-------- Excerto fornecido

Não sou... suficiente. Fico ligeiramente à margem, no limiar, no limite do normal, do ridículo, do visível, do desejável. Sou... Apenas, e sei-me tão melhor se às vezes não fosse... Eu.

Piegas, insensível, egoísta, generosa, destemida com tantos pânicos encerrados atrás de uma fachada tão bem construída. Vês o que vês, e talvez não valha a pena veres mais que isso. Vivo no impasse da vontade e do correcto, abraçando as responsabilidades e ignorando o resto. No seio de uma vida mundana, cheia de nadas que são isso mesmo, nadas. Numa vida que não escolhi, num corpo que arrasto por aí como estandarte das minhas derrotas. Porque na minha realidade não há vitórias, nas fantasias também não, por isso ergo as derrotas como medalha sarcástica de uma corrida em que não me inscrevi.

----------------
-------- Informação apresentada

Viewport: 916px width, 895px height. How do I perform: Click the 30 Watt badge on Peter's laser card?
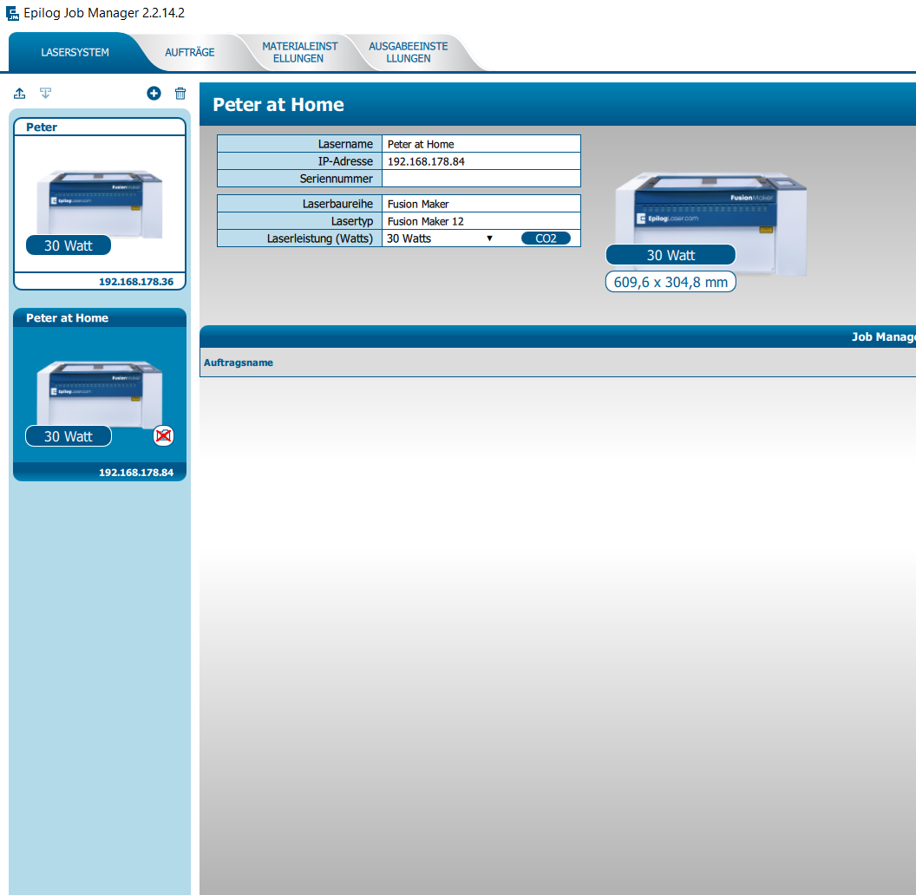click(68, 245)
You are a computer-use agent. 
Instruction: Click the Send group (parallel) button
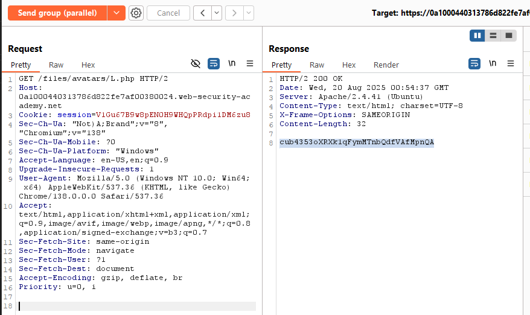(x=57, y=13)
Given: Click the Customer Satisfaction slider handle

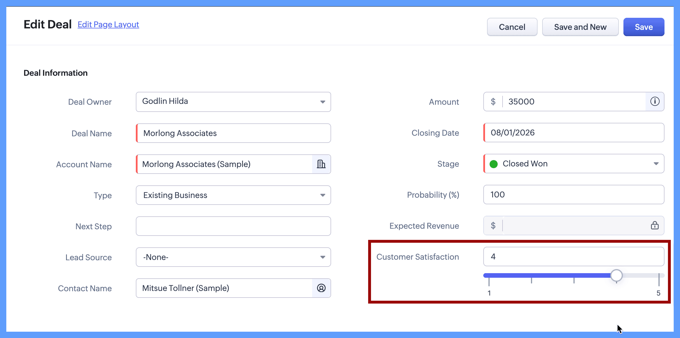Looking at the screenshot, I should (616, 275).
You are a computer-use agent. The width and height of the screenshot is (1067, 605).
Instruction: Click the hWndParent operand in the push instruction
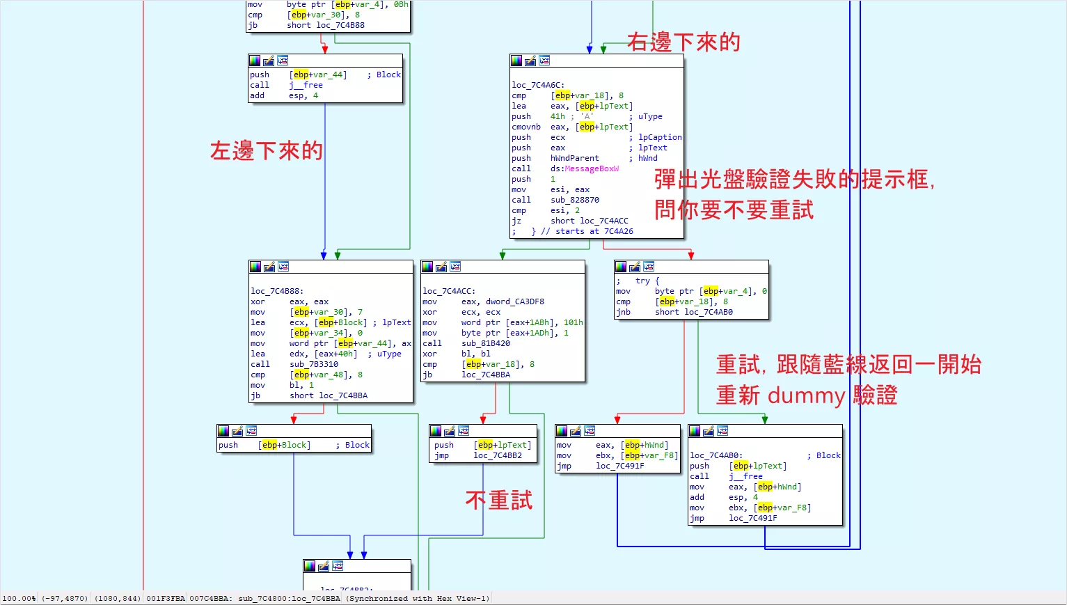(x=574, y=158)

----------------

> [Ações a realizar]
(a) Resuma o excerto em duas frases.
(b) Responda às perguntas abaixo com base no excerto.
(i) O que está encerrado atrás de "uma fachada tão bem construída"?
(ii) Como é apresentado o corpo que se arrasta por aí?
(iii) Em que tipo de corrida se recebe a "medalha sarcástica"?
Para responder, use somente o excerto.

> [Resultados finais]
(a) A voz do excerto declara não ser suficiente e situa-se à margem do normal e do visível, reunindo traços contraditórios e muitos pânicos escondidos atrás de uma fachada bem construída. Vive no impasse entre a vontade e o correcto, numa vida mundana que não escolheu, e ergue as derrotas como medalha sarcástica, pois não há vitórias nem na realidade nem nas fantasias.

(b)
(i) Tantos pânicos.
(ii) Como estandarte das derrotas.
(iii) Numa corrida em que não houve inscrição.